Royal n’a fait aucune référence à
l’intensification de la guerre en Irak et n’a exprimé aucune inquiétude
sur la misère qui s’abat sur le peuple irakien du fait de
l’impérialisme américain, qu’elle avait félicité, lors d’un
débat pendant la campagne d’investiture du PS, pour avoir apporté la
démocratie en Irak. Elle n’a pas non plus reconnu la menace imminente
d’une attaque militaire américaine contre l’Iran.
Tout en soutenant l’opposition de Chirac à la décision
unilatérale des Etats-Unis de partir en guerre contre l’Irak en 2003, une
position motivée en grande partie par le désir de protéger d’importants
investissements français dans l’Irak de Saddam Hussein et l’Iran
d’aujourd’hui, elle a dit des relations de l’impérialisme
français avec les Etats-Unis, « Partout où nous agirons, les Etats-Unis,
bien sûr, ne seront pas loin. Ils seront là, puissants, amicaux, généreux et
aussi, comme l’histoire récente l’a montré, emportés parfois
jusqu’à l’erreur par le poids même de leur puissance. Nous vivrons
avec eux, en partenaire solide, fiable… »

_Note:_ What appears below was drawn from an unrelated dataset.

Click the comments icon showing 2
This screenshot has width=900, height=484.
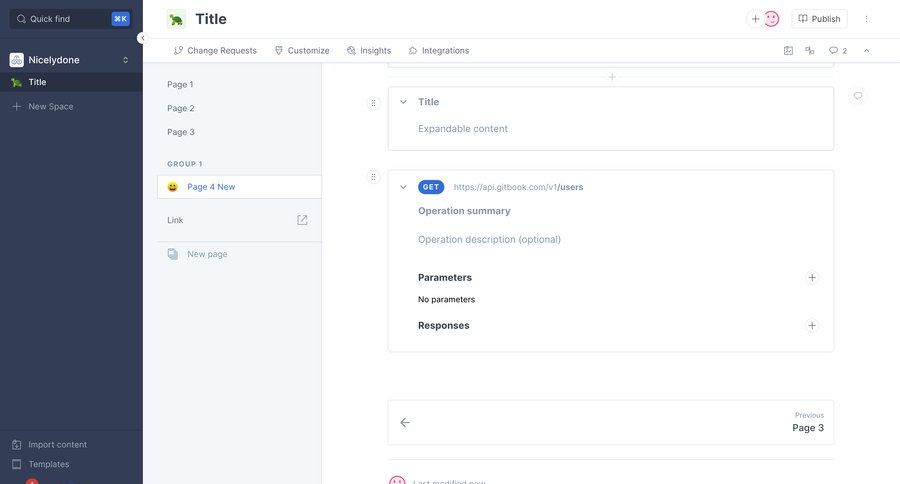pos(838,50)
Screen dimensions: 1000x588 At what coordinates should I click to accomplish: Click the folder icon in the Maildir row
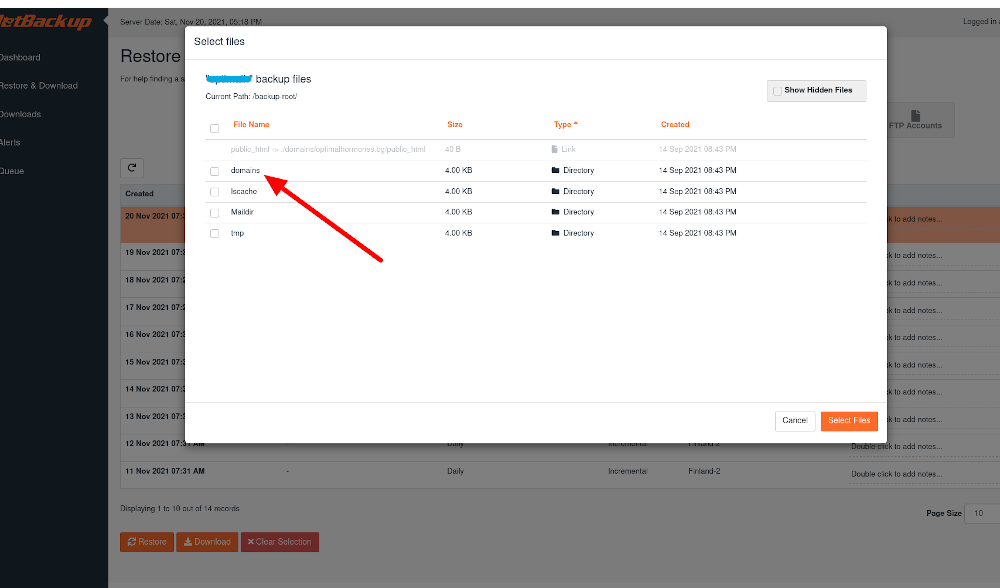[556, 212]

« Je me suis prononcée, vous le savez, pour la plus
grande fermeté vis-à-vis du régime iranien en place et de ses provocations
répétées, s’est-elle vanté. Veiller à la sécurité de tous, c’est
aussi donner l’exemple. Et c’est pourquoi nous continuerons à
déployer des forces au service du droit, s’il le faut, en Afrique comme
au Proche-Orient. »
La proposition 93 de la liste des 100 propositions
qu’elle a faites au meeting était la promesse de « Doter notre
défense nationale de moyens à la hauteur des risques nouveaux…Notre
capacité de dissuasion nucléaire doit être préservée. »
Si Royal, contrairement à ce qu’indiquent
aujourd’hui les sondages, venait à gagner les élections présidentielles,
elle serait à la tête d’un gouvernement férocement opposé à la classe
ouvrière. Le fait que la gauche officielle, comprenant le Parti communiste, les
Verts, la Ligue communiste révolutionnaire (LCR) et Lutte ouvrière (LO),
persiste à dépeindre le Parti socialiste et Ségolène Royal comme une sorte d’alternative
aux gaullistes, les rend complices d’une trahison politique.
(article original paru en anglais le 19 février)
(Les propos de Nicolas Sarkozy dans son entretien au
Financial Times du 14 février ont été retraduits de l’anglais.)